> **PROVIDED DATA**:

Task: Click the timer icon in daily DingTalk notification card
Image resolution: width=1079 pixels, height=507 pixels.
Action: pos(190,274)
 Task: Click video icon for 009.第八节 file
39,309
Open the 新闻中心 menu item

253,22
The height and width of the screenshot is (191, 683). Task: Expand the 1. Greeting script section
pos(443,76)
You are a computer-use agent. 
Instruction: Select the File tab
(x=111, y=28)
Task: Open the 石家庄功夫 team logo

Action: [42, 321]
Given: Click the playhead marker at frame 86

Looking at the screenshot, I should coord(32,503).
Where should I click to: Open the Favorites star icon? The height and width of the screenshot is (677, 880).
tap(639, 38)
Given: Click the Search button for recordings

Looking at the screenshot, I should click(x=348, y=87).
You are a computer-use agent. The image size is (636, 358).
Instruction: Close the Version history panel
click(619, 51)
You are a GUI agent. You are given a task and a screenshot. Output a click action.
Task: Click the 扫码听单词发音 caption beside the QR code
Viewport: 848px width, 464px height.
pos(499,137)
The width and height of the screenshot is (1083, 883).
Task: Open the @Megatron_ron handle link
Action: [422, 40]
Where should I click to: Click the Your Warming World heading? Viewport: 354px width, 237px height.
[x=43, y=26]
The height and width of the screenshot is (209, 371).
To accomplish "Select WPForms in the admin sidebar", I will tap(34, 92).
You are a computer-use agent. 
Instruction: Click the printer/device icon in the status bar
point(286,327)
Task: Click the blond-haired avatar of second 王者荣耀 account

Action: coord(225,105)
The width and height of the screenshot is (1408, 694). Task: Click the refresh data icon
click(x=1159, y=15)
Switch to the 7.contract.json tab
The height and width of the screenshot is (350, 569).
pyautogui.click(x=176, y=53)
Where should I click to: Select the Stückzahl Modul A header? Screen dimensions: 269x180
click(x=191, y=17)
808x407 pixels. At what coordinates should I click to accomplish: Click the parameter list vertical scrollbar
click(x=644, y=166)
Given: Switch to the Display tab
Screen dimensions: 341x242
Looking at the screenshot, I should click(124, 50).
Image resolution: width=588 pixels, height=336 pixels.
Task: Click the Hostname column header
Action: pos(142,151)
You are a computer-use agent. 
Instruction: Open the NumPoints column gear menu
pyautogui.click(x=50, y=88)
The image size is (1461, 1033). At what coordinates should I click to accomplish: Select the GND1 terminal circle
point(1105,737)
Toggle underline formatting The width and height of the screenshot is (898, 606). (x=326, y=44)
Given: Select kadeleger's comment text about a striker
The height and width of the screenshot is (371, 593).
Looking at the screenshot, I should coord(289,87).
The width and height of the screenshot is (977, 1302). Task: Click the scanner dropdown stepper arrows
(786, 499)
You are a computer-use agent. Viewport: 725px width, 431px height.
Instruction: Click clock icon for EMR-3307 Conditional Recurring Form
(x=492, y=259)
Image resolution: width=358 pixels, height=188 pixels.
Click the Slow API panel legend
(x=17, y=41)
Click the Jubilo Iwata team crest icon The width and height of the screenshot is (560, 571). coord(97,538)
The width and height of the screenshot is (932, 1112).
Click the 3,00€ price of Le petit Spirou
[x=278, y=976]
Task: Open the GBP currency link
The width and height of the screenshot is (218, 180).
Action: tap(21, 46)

> **EXERCISE**: Copy all of the records above line for line, with no changes.

> **FINAL ANSWER**:
Task: Click the timer icon in daily DingTalk notification card
Image resolution: width=1079 pixels, height=507 pixels.
Action: pos(190,274)
 Task: Click video icon for 009.第八节 file
39,309
Open the 新闻中心 menu item

253,22
The height and width of the screenshot is (191, 683). Task: Expand the 1. Greeting script section
pos(443,76)
You are a computer-use agent. 
Instruction: Select the File tab
(x=111, y=28)
Task: Open the 石家庄功夫 team logo

Action: [42, 321]
Given: Click the playhead marker at frame 86

Looking at the screenshot, I should coord(32,503).
Where should I click to: Open the Favorites star icon? The height and width of the screenshot is (677, 880).
tap(639, 38)
Given: Click the Search button for recordings

Looking at the screenshot, I should click(x=348, y=87).
You are a computer-use agent. The image size is (636, 358).
Instruction: Close the Version history panel
click(619, 51)
You are a GUI agent. You are given a task and a screenshot. Output a click action.
Task: Click the 扫码听单词发音 caption beside the QR code
Viewport: 848px width, 464px height.
pos(499,137)
The width and height of the screenshot is (1083, 883).
Task: Open the @Megatron_ron handle link
Action: [422, 40]
Where should I click to: Click the Your Warming World heading? Viewport: 354px width, 237px height.
[x=43, y=26]
The height and width of the screenshot is (209, 371).
To accomplish "Select WPForms in the admin sidebar", I will tap(34, 92).
You are a computer-use agent. 
Instruction: Click the printer/device icon in the status bar
point(286,327)
Task: Click the blond-haired avatar of second 王者荣耀 account

Action: coord(225,105)
The width and height of the screenshot is (1408, 694). Task: Click the refresh data icon
click(x=1159, y=15)
Switch to the 7.contract.json tab
The height and width of the screenshot is (350, 569).
pyautogui.click(x=176, y=53)
Where should I click to: Select the Stückzahl Modul A header? Screen dimensions: 269x180
click(x=191, y=17)
808x407 pixels. At what coordinates should I click to accomplish: Click the parameter list vertical scrollbar
click(x=644, y=166)
Given: Switch to the Display tab
Screen dimensions: 341x242
Looking at the screenshot, I should click(124, 50).
Image resolution: width=588 pixels, height=336 pixels.
Task: Click the Hostname column header
Action: pos(142,151)
You are a computer-use agent. 
Instruction: Open the NumPoints column gear menu
pyautogui.click(x=50, y=88)
The image size is (1461, 1033). At what coordinates should I click to accomplish: Select the GND1 terminal circle
point(1105,737)
Toggle underline formatting The width and height of the screenshot is (898, 606). (x=326, y=44)
Given: Select kadeleger's comment text about a striker
The height and width of the screenshot is (371, 593).
Looking at the screenshot, I should coord(289,87).
The width and height of the screenshot is (977, 1302). Task: Click the scanner dropdown stepper arrows
(786, 499)
You are a computer-use agent. Viewport: 725px width, 431px height.
Instruction: Click clock icon for EMR-3307 Conditional Recurring Form
(x=492, y=259)
Image resolution: width=358 pixels, height=188 pixels.
Click the Slow API panel legend
(x=17, y=41)
Click the Jubilo Iwata team crest icon The width and height of the screenshot is (560, 571). coord(97,538)
The width and height of the screenshot is (932, 1112).
Click the 3,00€ price of Le petit Spirou
[x=278, y=976]
Task: Open the GBP currency link
The width and height of the screenshot is (218, 180).
Action: tap(21, 46)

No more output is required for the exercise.